One of the major strengths of the present study was our ability to assess the treatment response and side effects of atomoxetine therapy in Chinese children with ADHD by integrating TDM and CYP2D6 genetic testing. Of note, 515 plasma atomoxetine concentrations of 385 children with ADHD between 6 and 16 years of age were included and analyzed in our study. This is the first study conducted in Chinese children to explore the potential implementation of individualized dosing based on CYP2D6 genotypes and plasma atomoxetine concentrations under different dosing regimens, and it is also the largest retrospective study reported in the world. Indeed, we performed stratified analysis of clinical efficacy and adverse reactions based on CYP2D6 genotype for the three commonly used clinical dosing regimens, attempting to propose recommended reference ranges for monitoring plasma atomoxetine concentration for each scenario (Fig. 5).

However, our study has several limitations due to its retrospective nature. First, the number of participants enrolled in the b.i.d. dosing (n = 62) and q.n. dosing (n = 47) regimens was relatively small, and after stratifying by CYP2D6 genotype, much fewer patients were allocated to the each group, which may weaken the statistical power of our findings. Second, CYP2D6 genotyping was only limited to *2, *10, and *14. Although these might be the most common expected alleles in Chinese patients, one cannot exclude the possibility of some rare alleles contributing to miss assignment of predicted CYP2D6 phenotype, especially given that comparison of clinical response between EMs and IMs was considered in this study. In addition to CYP2D6, variations in atomoxetine response have also been examined with its metabolizing enzyme, like CYP2C19 [45, 46] and its pharmacodynamic target, like SLC6A2 [37, 47]. The potential effects of these genetic variations were not incorporated in our study either. The third limitation of this study was that, in children with IVA-CPT baseline scores, their follow-up periods varied. During the efficacy assessment, we grouped those with the same follow-up time for statistical analysis, resulting in varying numbers of children with different follow-up periods and compositions included, which might contribute to heterogeneity in the data analysis. Lastly, 4-OH atomoxetine is an active metabolite but is rapidly metabolized in the body and lacks recommended reference ranges. Therefore, we did not routinely test for it in the TDM of atomoxetine.

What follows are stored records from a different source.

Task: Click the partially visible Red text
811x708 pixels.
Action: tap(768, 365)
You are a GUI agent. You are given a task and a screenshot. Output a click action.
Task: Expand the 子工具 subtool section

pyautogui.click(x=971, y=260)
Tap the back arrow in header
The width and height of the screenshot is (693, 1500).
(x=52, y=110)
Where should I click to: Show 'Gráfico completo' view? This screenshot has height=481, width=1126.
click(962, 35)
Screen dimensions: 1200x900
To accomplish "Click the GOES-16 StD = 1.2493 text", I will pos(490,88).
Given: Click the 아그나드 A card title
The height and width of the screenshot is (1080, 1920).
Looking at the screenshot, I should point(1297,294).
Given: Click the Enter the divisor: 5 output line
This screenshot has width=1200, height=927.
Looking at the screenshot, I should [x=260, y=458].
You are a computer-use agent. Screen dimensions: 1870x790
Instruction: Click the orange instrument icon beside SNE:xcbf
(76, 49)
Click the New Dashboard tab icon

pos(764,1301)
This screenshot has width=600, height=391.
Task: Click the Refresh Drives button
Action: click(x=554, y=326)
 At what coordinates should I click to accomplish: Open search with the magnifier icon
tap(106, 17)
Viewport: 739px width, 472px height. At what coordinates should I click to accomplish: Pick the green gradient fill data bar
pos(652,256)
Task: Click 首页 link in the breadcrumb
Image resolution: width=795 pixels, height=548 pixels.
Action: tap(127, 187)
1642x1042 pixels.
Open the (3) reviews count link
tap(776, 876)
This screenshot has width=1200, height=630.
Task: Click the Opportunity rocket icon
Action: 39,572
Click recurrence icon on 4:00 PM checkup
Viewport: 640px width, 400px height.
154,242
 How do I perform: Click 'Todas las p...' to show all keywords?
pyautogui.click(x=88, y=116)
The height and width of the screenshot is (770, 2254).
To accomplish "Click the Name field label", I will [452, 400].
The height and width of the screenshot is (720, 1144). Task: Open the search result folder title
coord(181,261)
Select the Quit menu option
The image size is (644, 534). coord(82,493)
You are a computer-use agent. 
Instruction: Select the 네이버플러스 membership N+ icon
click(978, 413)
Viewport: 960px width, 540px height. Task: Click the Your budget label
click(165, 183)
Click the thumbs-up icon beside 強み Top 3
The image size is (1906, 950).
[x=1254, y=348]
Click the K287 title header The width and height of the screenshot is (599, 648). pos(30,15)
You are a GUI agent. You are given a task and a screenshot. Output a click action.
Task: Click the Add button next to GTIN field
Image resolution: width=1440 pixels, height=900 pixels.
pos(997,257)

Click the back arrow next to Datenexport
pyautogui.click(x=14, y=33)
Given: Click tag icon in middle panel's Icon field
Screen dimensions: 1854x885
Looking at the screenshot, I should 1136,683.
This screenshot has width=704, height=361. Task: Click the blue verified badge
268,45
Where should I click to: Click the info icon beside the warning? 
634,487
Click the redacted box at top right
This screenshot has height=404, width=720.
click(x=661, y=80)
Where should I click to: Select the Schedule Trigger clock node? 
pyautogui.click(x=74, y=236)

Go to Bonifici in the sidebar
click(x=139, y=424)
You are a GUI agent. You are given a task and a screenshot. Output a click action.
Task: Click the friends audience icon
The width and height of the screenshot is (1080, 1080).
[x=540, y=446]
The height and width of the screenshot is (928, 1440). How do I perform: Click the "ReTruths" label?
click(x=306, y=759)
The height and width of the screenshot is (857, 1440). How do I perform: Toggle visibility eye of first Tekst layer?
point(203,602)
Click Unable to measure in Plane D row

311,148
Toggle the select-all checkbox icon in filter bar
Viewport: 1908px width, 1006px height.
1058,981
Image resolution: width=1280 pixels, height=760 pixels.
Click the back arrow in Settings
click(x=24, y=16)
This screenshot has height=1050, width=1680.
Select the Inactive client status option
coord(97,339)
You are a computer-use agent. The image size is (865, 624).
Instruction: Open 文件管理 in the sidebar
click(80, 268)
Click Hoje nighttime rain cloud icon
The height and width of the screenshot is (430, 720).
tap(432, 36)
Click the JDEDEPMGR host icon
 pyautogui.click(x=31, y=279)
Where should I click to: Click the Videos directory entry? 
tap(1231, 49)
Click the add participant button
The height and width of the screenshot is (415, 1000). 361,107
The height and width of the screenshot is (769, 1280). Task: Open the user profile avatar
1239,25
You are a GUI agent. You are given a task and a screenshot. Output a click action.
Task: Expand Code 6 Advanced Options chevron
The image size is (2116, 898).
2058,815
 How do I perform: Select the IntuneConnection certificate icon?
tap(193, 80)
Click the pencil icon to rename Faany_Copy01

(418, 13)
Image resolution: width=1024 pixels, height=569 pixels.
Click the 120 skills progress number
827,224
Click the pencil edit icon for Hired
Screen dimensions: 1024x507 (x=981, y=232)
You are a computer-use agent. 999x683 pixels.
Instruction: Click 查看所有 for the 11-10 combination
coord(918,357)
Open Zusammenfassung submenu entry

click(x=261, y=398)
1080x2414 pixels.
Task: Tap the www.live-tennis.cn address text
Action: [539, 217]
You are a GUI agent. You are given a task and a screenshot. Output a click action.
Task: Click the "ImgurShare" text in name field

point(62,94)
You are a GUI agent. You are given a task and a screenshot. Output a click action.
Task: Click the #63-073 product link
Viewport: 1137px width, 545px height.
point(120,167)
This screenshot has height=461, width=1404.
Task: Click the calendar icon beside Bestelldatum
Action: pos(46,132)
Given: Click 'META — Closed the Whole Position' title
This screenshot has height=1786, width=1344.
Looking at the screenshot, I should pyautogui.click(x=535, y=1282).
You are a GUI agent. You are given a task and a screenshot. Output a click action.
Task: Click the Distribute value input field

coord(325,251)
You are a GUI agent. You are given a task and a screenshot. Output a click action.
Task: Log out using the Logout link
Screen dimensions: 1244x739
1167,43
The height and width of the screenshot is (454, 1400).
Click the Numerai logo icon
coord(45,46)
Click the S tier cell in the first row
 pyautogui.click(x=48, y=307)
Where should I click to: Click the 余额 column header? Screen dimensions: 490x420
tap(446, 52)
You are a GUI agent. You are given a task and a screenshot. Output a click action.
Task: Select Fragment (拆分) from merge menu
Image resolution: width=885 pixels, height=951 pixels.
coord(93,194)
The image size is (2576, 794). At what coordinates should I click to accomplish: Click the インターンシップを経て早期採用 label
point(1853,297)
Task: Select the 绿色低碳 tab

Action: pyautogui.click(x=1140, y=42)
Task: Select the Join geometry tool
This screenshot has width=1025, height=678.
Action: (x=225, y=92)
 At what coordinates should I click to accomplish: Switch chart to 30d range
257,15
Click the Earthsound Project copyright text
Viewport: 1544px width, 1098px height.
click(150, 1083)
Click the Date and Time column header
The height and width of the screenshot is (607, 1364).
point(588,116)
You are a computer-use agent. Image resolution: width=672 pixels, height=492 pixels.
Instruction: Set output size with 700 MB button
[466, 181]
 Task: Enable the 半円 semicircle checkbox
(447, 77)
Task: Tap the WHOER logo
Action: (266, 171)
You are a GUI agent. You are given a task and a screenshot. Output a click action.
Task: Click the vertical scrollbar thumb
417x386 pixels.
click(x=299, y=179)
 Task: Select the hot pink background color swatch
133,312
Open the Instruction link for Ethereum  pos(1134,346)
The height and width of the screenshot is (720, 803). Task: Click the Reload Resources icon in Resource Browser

To summarize, this retrospective study in children with ADHD achieved the following key findings: (1) the CYP2D6 genotype was identified as the most significant factor affecting the systemic exposure to atomoxetine; (2) the clinical efficacy and tolerability of atomoxetine therapy were associated with the CYP2D6 genotype; (3) the results of this study provided evidence for recommending specific treatment strategies based on CYP2D6 genotype and plasma atomoxetine concentration monitoring. A peak plasma atomoxetine concentration higher than 268 ng/mL might be requisite for q.m. dosing. To validate and reinforce these initial findings, it is necessary to collect further data in controlled studies with a larger sample size.